Estava em algum lugar que não vou dizer onde, mergulhada no silêncio quente de um fim de tarde, diante de uma paisagem deslumbrante a se perder no horizonte azul de um mar calmo. Um ruído repetitivo, um som vindo do lado, lembrava um ensaio de uma peça de teatro, ou uma televisão exibindo algum filme. Deixei-me aprofundar no barulho para buscar entender de onde partia aquele som abafado. Fui buscando pelo ouvido aguçado a sua origem. Parei numa janela que dava para a parede de um prédio do outro lado e percebi tratar-se de um choro, de um pranto, cheio de soluços. Quanto mais próximo fui chegando mais nítido se tornava aquele pranto, revelando uma profunda tristeza.
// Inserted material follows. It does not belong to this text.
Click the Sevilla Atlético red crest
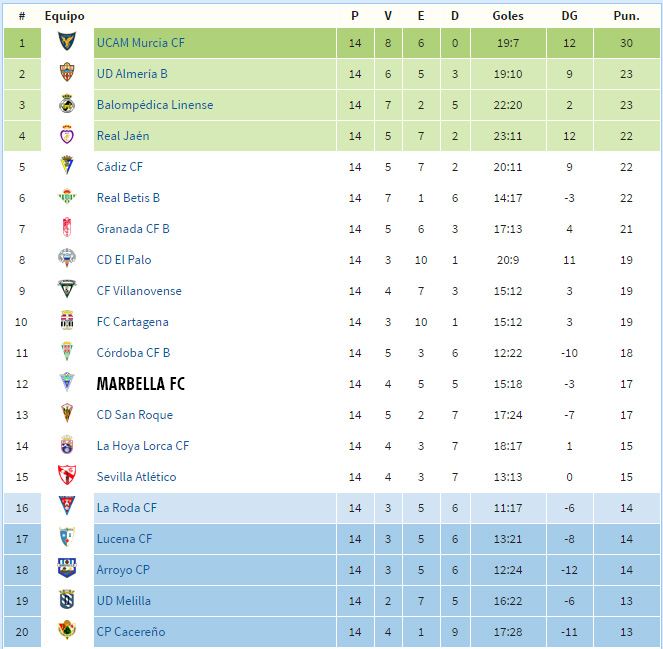The width and height of the screenshot is (663, 649). [x=67, y=476]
Uma mulher chorava copiosamente, eu não a via, mas eu a ouvia, chorava, soluçando alto; era um choro tão desesperador, tão triste, de abandono e solidão. Ninguém a perturbava, ela somente chorava com toda a força de seus pulmões e aquele choro interminável prolongou-se por muitos minutos. Era a vizinha de apartamento e só depois soube que ela chorava durante uma crise de profunda depressão. A família toda estava ali, mas ninguém conseguia atingir a sua alma. Deixaram-na chorar. Mais tarde a percebi na varanda também contemplando o mar. O seu olhar não olhava nada, apoiada no braço da cadeira e o queixo entre as mãos. Discretamente me afastei para me poupar daquela cena triste que jamais desejaria para alguém da minha família.

O que se passava pelo inteiro, vasto e profundo recôndito daquela alma triste? Que tristezas eram estas que brotavam de seu coração? Rodeada de gente e tão sozinha, absolutamente só.
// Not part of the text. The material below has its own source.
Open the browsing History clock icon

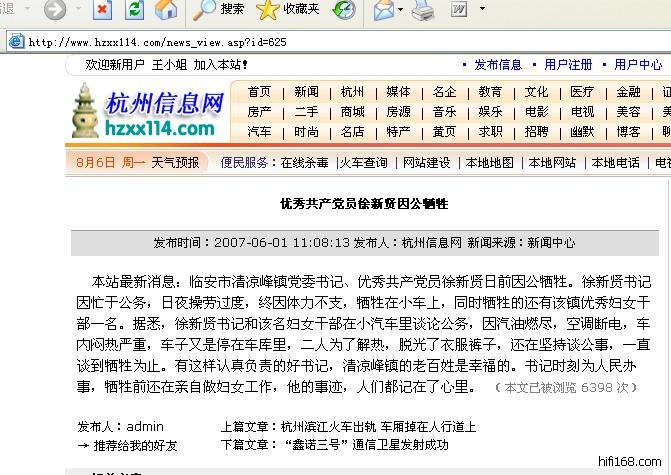point(343,10)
Ela parecia aquela mulher que durante uma aula que tratava das emoções humanas, o professor falava que se deveria ter objetivos e ser persistentes nos nossos sonhos. O professor contava uma história de três leões que deveriam subir uma montanha. O primeiro leão tentou, tentou e mal conseguiu dar a primeira passada e já se esborrachou no chão. O segundo leão tentou subir aquela íngreme montanha e tentou, tentou, chegou até a metade e acabou desistindo da jornada. O terceiro leão também tentou chegar ao pico da montanha e insistentemente, esforçou-se para chegar ao cume. Tentou e continuou tentando para alcançar aquele objetivo. Aí o professor perguntou para aquela platéia com qual dos três leões os ouvintes se identificavam. Uma mulher respondeu, depois de ouvir a historia atentamente: “Porque eu devo subir a montanha”?
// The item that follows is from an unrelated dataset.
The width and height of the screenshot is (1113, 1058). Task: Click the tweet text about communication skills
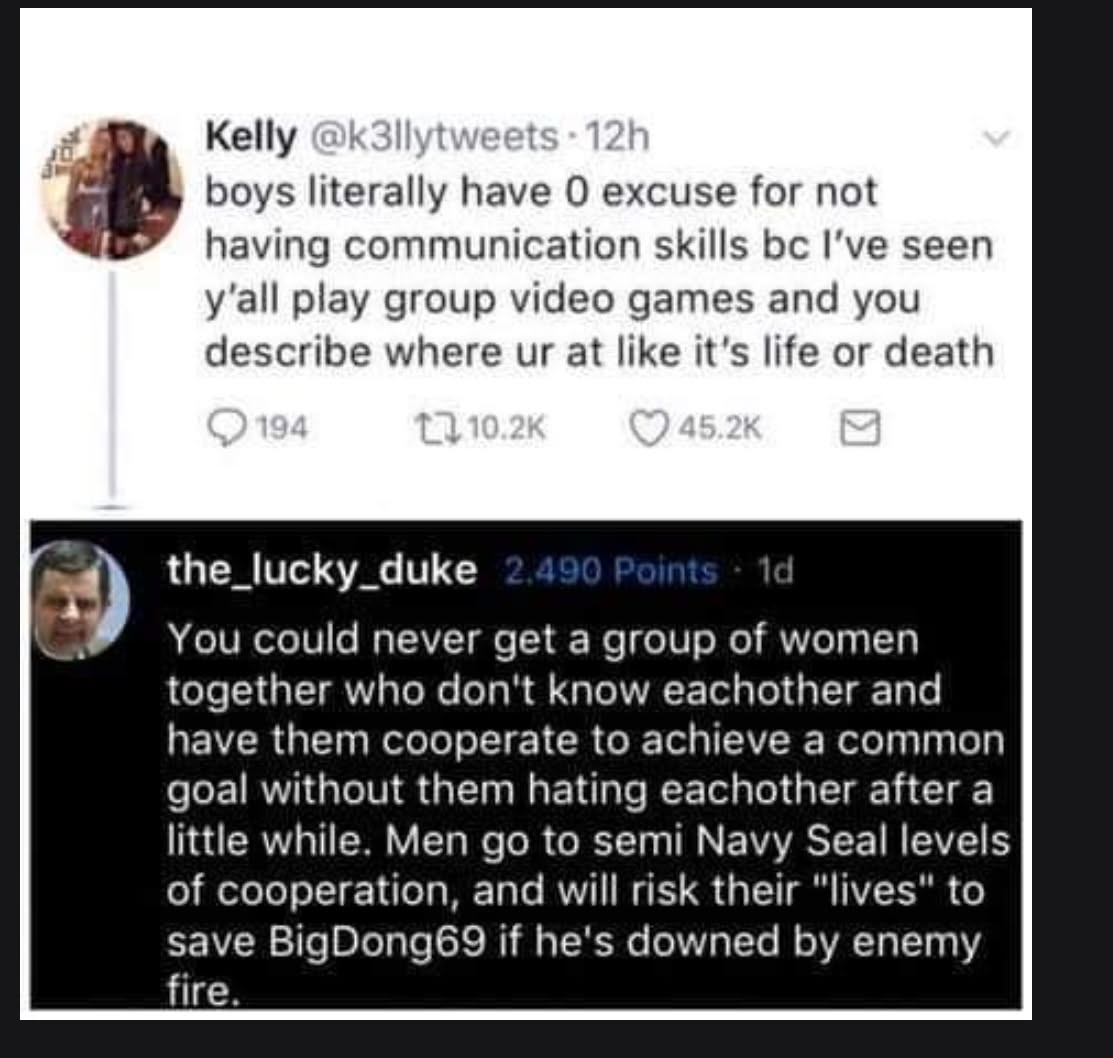pos(600,272)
Chegar ao cume, continuar a jornada para aquela aluna era tão indiferente, tão sem significado chegar ao alto, porque ela não tinha forças para cumprir seu destino. Ela se abandonou! Então, por que chegar lá? Talvez porque a intenção mais profunda da alma daquela mulher não fosse buscar a felicidade. Ela poderia, ao contrário, estar querendo se encontrar com si mesma numa jornada de frustração, de exílio, para tenham pena dela e de seu sofrimento.

Se deixarmos que os fantasmas que nos rodeiam tomem conta de nós, e fiquemos a lamentar a juventude esvaída no tempo, se precisarmos constantemente que nos aprovem para nos sentirmos amados, se nos deixarmos levar pelos problemas cotidianos que nos afligem, mais a solidão tomará conta de nós. É preciso ser melhor que tudo isto, afastar as situações frustrantes que nos cegam, desapegar-se dos complexos torturantes do passado com a força da vida e com a vontade de viver, porque nada ainda foi terminado, não há ponto final. Nós somos muito mais do que a soma de tudo que nos aconteceu.

Somos muito maiores, grandiosos, porque temos fé, temos Deus que nos ampara e Ele sim, é nosso lenço para enxugar nossas lágrimas. Será que aquela mulher que chorava acredita em Deus?